The Islamic State yesterday killed dozens of Syrian soldiers it captured after seizing the Tabaqa military airport in Raqqah province this weekend, Rami Abdurrahman, head of the U.K.-based Syrian Observatory for Human Rights, said by phone. The observatory put the number of executions at more than 120.

A video posted online by the Unified Media Center of Raqqah showed more than 100 men in the custody of Islamic State militants forced to march in their underwear at gunpoint.

The Sunni group fought other rebels, wresting control of large areas that stretch from northern Syria to the border with Iraq in the east and killing about 2,700 fighters from other anti-Assad groups, according to the observatory.

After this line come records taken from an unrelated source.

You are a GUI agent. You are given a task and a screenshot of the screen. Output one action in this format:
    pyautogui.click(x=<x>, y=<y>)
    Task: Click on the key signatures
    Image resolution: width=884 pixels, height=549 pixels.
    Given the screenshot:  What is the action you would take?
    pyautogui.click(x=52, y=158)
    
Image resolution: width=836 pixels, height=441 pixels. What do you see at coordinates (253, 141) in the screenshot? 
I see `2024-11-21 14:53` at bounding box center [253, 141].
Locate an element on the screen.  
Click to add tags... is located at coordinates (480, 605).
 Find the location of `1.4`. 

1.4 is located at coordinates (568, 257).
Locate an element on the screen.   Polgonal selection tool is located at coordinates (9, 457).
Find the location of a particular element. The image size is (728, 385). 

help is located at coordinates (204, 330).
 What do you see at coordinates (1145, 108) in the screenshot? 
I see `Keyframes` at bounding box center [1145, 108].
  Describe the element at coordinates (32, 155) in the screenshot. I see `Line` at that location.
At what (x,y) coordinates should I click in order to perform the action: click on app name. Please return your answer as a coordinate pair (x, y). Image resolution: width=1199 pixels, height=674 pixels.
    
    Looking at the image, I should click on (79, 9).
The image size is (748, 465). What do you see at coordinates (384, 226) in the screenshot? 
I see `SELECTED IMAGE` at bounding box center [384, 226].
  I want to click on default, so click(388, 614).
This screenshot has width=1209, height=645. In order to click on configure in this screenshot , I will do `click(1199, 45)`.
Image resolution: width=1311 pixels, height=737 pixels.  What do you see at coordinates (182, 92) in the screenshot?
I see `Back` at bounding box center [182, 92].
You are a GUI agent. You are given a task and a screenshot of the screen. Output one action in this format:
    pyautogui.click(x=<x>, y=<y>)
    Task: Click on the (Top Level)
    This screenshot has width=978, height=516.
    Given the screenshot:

With money from oil fields it controls in Syria and Iraq, it has managed to attract recruits. More than 6,300 mostly Syrian fighters joined the group in July, according to the observatory, which has been documenting the war through a network of activists. Syrian fighters get $400 a month, plus $50 for each child and $100 for each wife. Foreign fighters receive an additional $400 a month, it said.

Assad’s forces had engaged less with the group than other rebels partly because its brand of Islamic extremism fit the Syrian government’s narrative that terrorists are behind the insurgency against it and not activists seeking democracy.

That may change as the Islamic State digs in, said Austin Long, an assistant professor at Columbia University’s School of International and Public Affairs. The group may “push harder on the Syrian government” if it suffers military reversals across the border in Iraq, he said.

The next step for Islamic State will be to consolidate its gains and engage in activity that’s going to keep the other side off balance, such as anti-Shiite bombings in Iraq, said Bokhari, co-author of Political Islam in the Age of Democratization published last year. It also will seek to exploit the differences among rebels fighting Assad’s forces, he said.

Raqqah, about 300 kilometers northeast of the capital Damascus, became the first provincial capital to fall to the opposition in 2013. The Islamic State captured most of the province from other rebel groups earlier this year. This weekend, it completed its takeover of the province from the government when it seized the Tabaqa military airport.

Bokhari said if the Islamic State comes under U.S. aerial attack, many of the more moderate rebels may not join a war against it that could potentially boost Assad’s regime by weakening one of its main enemies.

“From the rebel point of view they don’t want a fight that strengthens the regime,” said Bokhari. “So today even if they go and fight the Islamic State, tomorrow they could have a hard time fighting the government.”